FAIRFIELD — It will now be in the hands of voters in November whether to approve an operating levy for the Fairfield City School District.

The Board of Education decided unanimously Aug. 4, in front of a full house in the Fairfield Intermediate School cafeteria, to place a 6.5-mill operating levy on the Nov. 8 ballot.

The levy would bring in an estimated $9.27 million a year to avert an approximately $9 million deficit at the end of the 2012-13 school year, said Treasurer Nancy Lane.

The levy would cost the owner of a $100,000 home $199.06 a year, or $16.59 per month.

It will carry the district through June 30, 2014.

The levy is needed to maintain the district’s current operating standard and educational programs for students, board member Balena Shorter said. “We’re trying to basically maintain what we’ve already got,” Shorter said. “Why should we give our kids less when we’re talking 65 cents on every $100?”

Board member Sharon Ko echoed Shorter’s stance. “This is one of the most conservative school districts in Greater Cincinnati,” Ko said. “We can do with less, but can we do what we need to do?”

◆ Raw records ◆
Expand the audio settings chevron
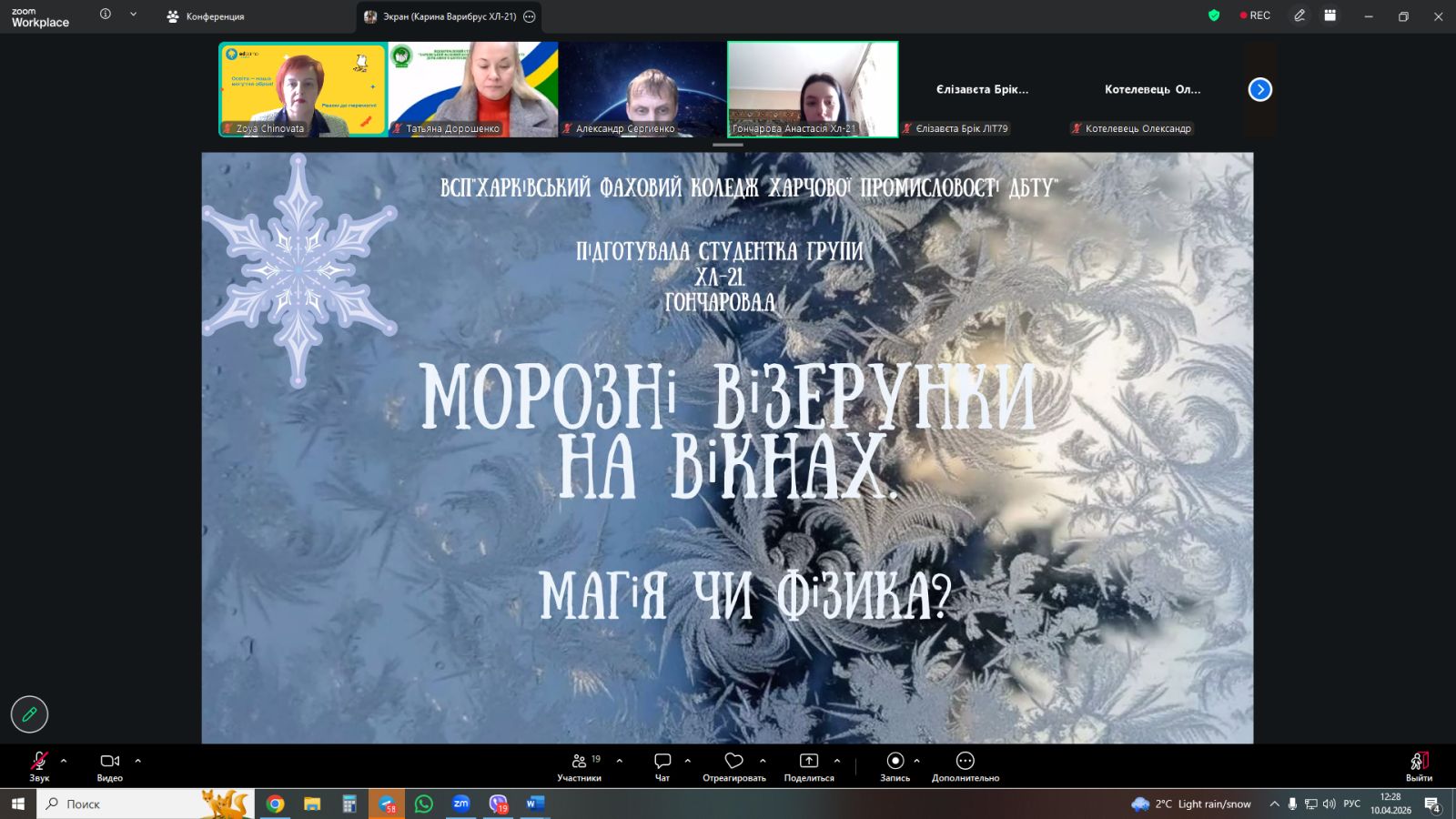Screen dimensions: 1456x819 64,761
---
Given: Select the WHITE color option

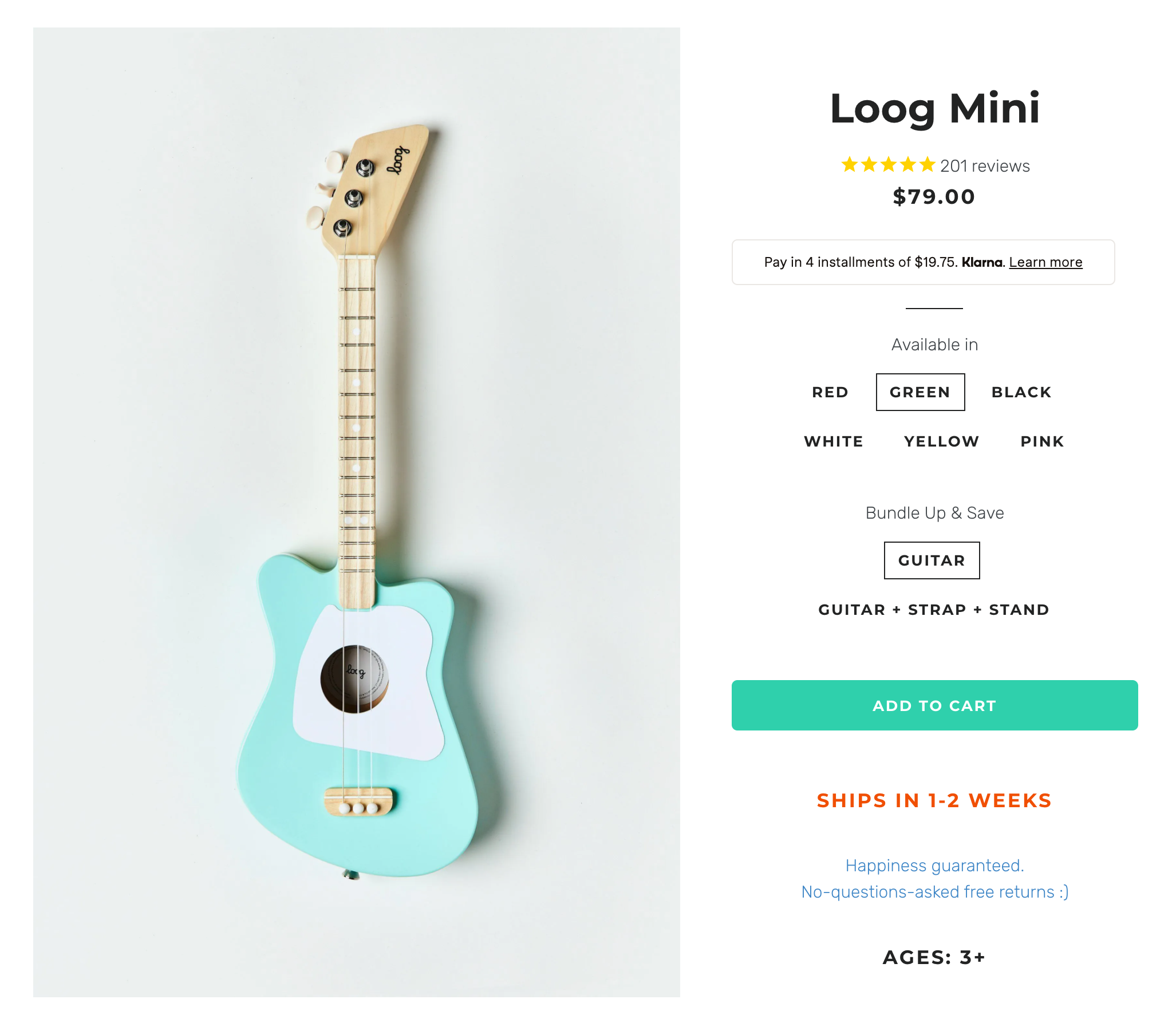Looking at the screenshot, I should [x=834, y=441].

◆ Problem requirements ◆
According to the Fairfield levy article, how much would the levy cost the owner of a $100,000 home each year? Use only the Fairfield levy article, not the material.

◆ Response below ◆
$199.06 a year.